The revised AGS Beers criteria provides valuable tools to guide prescribing in older adults. All clinicians who provide medical care for older adults should be familiar with this tool. However, it is important to note that reducing PIMs is only one component of improving quality of care for older adults [60]. Relying only on Beers criteria obscures the detection of important drug-related problems such as drug use without an indication, untreated conditions, or poor adherence [61]. PIM, polypharmacy, and nonadherence to medications are all interconnected, and these factors are linked to effectiveness of medications and health outcomes among older adults [11, 19, 62]. However, no intervention trials have focused on these medication-related challenges together to improve adherence to medications among African-American older adults [63]. Therefore, the first step in reducing medication-related challenges and improving the effectiveness and management of medications among older adults, particularly older African-American adults, is to conduct a comprehensive assessment of their medications [64].

The likely reason for high levels of polypharmacy, PIMs, and drug interactions is that patients suffer from multiple chronic conditions. But it may not be possible or necessary to treat all chronic conditions. Therefore, the goals of care should be explicitly reviewed with the patient (or, if the patient has limited capacity for decision making, with the patient’s caretaker) in order to determine which of the many chronic conditions has the greatest impact on the life goals and/or functional priorities of the patient. Those drugs that have a limited impact on the patient’s functional priorities and that may cause harmful drug-drug interactions can be reduced or eliminated, while the remaining medications can focus on the most important functional priorities of the patient.

A recent interventional study used electronic alerts at the point of computerized order-entry to reduce PIM prescribing among a large sample of older veteran adults. The study showed a modest reduction in the rate of the top 10 most common newly-prescribed PIMs (from 9.0 to 8.3%; p = 0.016). This intervention was only able to modify the prescribing behaviors of neurologists and detected no positive impact on prescribing of other provider specialists [65]. This is another indication that multidimensional and multicomponent interventions are needed to focus on the relationship between comorbidities and medication-related challenges among African-American older adults [66, 67].

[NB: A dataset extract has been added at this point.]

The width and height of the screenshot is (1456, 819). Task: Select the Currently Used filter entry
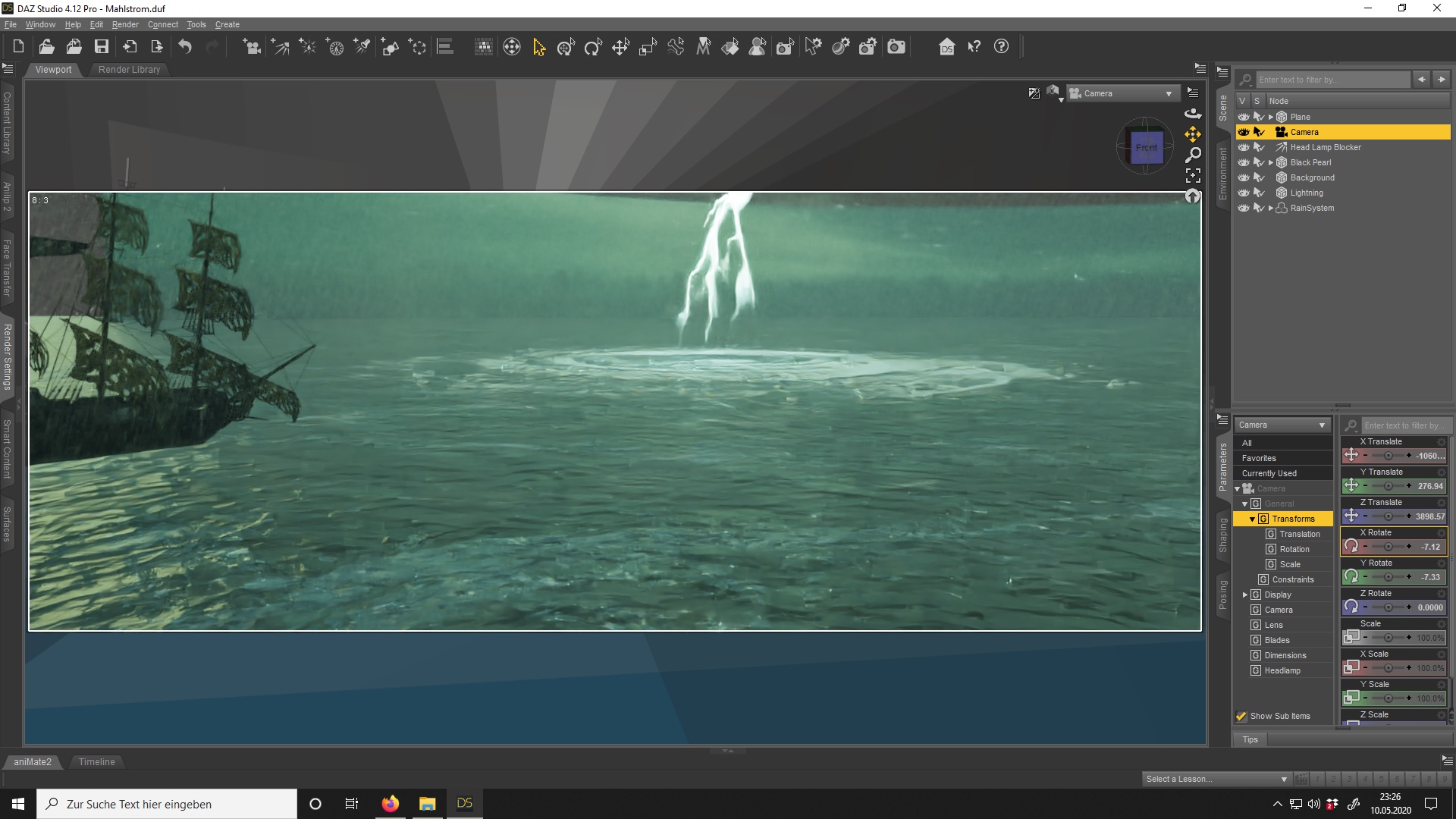[x=1269, y=473]
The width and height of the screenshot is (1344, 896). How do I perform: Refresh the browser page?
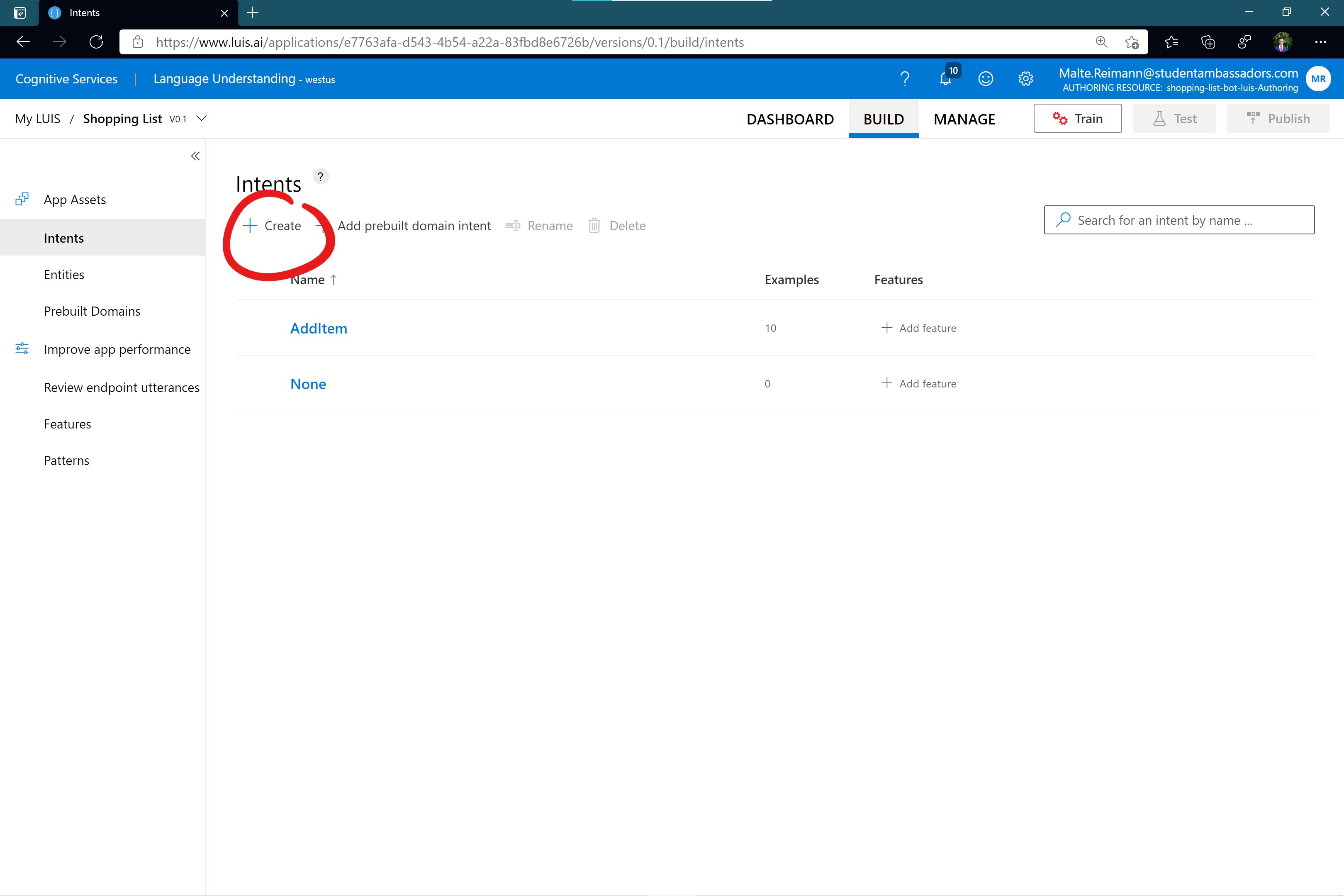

The four case reports given above clearly show that there is additional need for multidisciplinary interventions to reduce medication-related challenges among older African-American adults with comorbidities, particularly those who suffer from pain. Safe and appropriate prescribing is a complex process, involving issues of over-prescription, under-prescription, and inappropriate prescription [68]. Without close and continuous collaboration between providers and patients with a coherent multi-pronged strategy, de-prescribing, as part of the solution to address over-prescribing and inappropriate prescribing, is almost impossible.